### REQUIREMENT
The result should be a faithful copy of every entry below, with the pictures left out.

### DATA IN THIS EXERCISE

☆ ☆ ☆ ☆ ☆ ☆ ☆

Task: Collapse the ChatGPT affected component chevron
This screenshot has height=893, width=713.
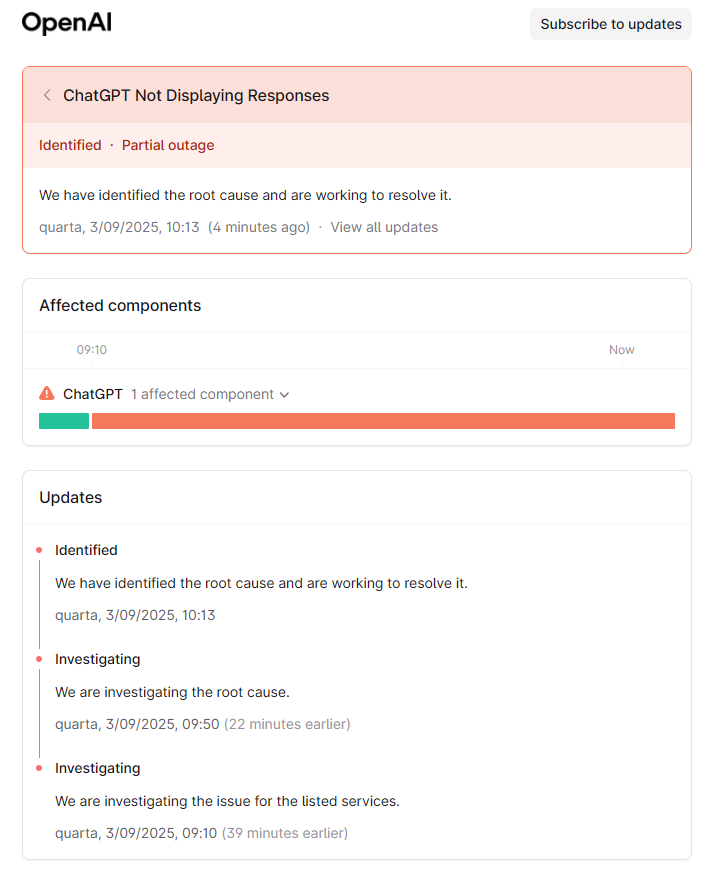Action: point(280,394)
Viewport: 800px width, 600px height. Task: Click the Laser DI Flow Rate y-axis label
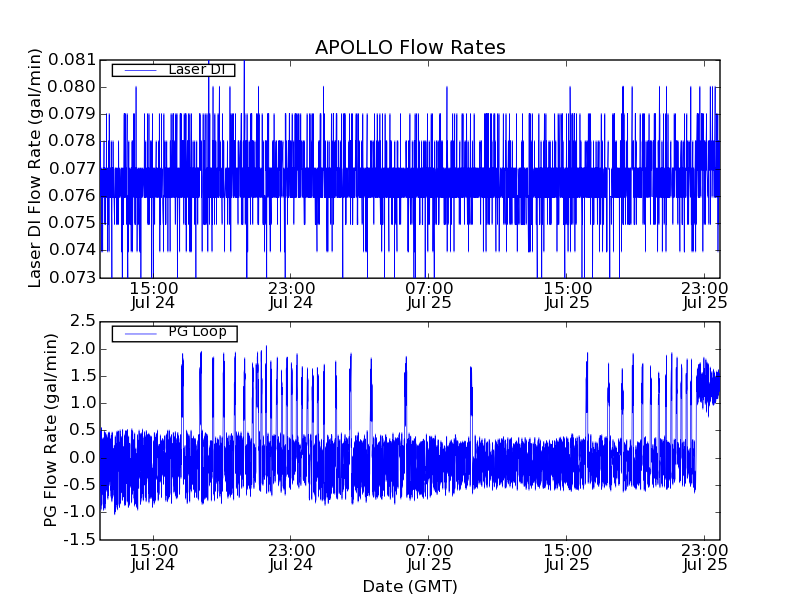click(x=35, y=168)
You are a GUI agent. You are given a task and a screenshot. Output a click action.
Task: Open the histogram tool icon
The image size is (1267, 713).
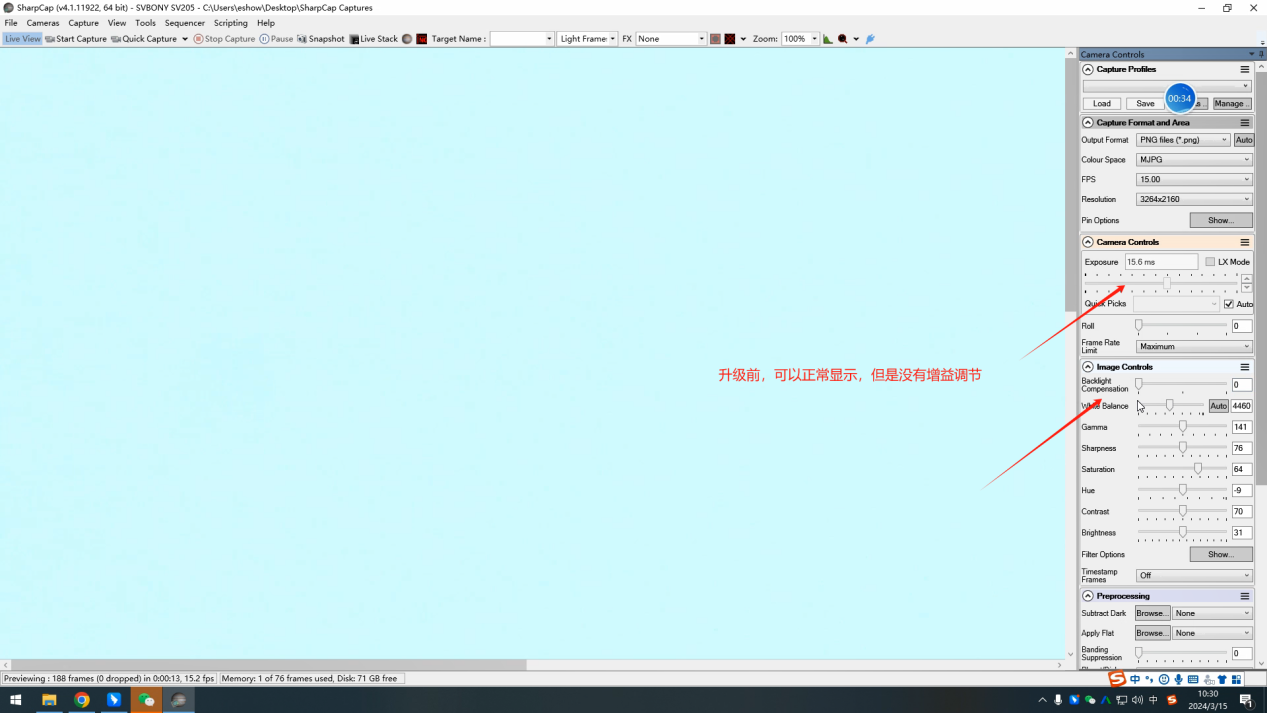click(827, 39)
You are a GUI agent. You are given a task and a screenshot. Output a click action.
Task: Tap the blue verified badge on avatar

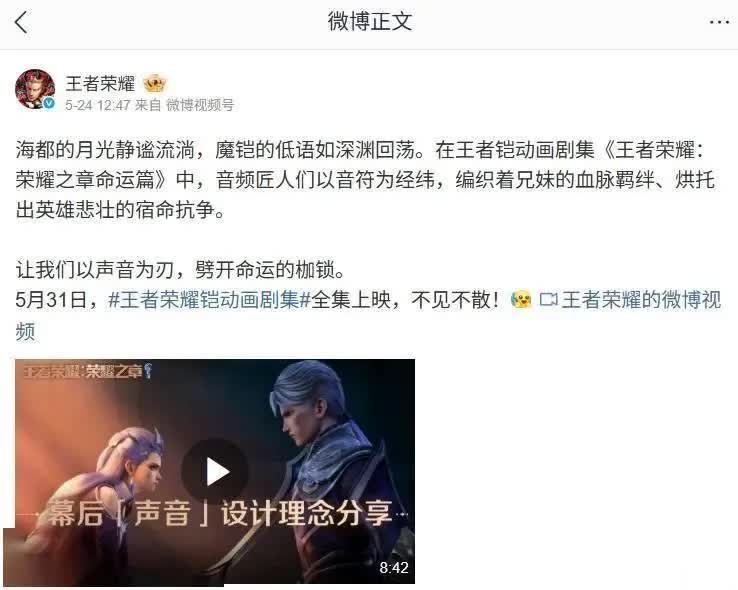coord(49,103)
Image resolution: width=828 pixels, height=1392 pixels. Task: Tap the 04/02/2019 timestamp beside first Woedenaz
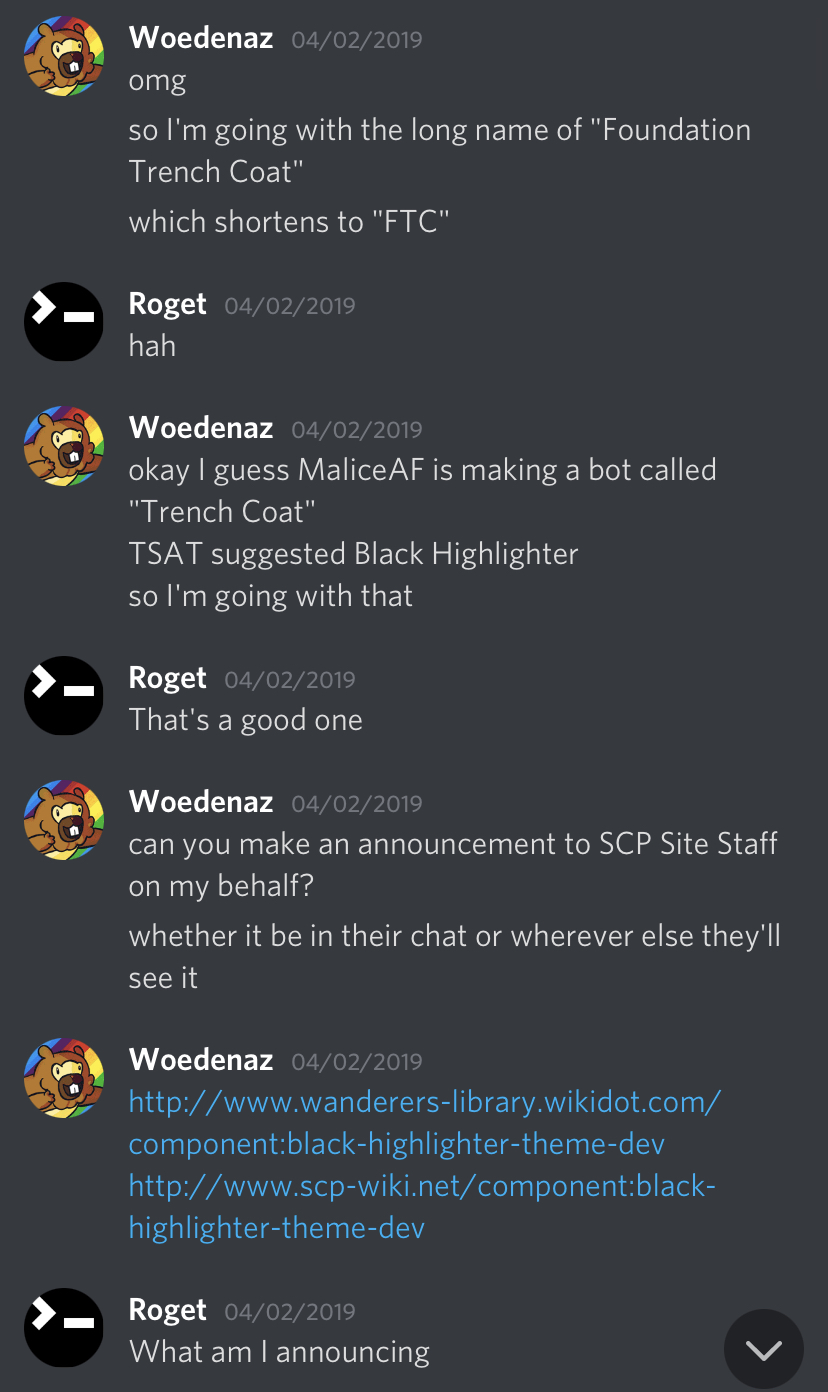357,40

☆ ☆ ☆ ☆ ☆ ☆ ☆

### OUTPUT BELOW
Task: Collapse the ChatGPT affected component chevron
This screenshot has height=893, width=713.
Action: point(280,394)
Viewport: 800px width, 600px height. Task: Click the Laser DI Flow Rate y-axis label
click(x=35, y=168)
You are a GUI agent. You are given a task and a screenshot. Output a click action.
Task: Open the histogram tool icon
The image size is (1267, 713).
click(827, 39)
You are a GUI agent. You are given a task and a screenshot. Output a click action.
Task: Tap the blue verified badge on avatar

coord(49,103)
Image resolution: width=828 pixels, height=1392 pixels. Task: Tap the 04/02/2019 timestamp beside first Woedenaz
357,40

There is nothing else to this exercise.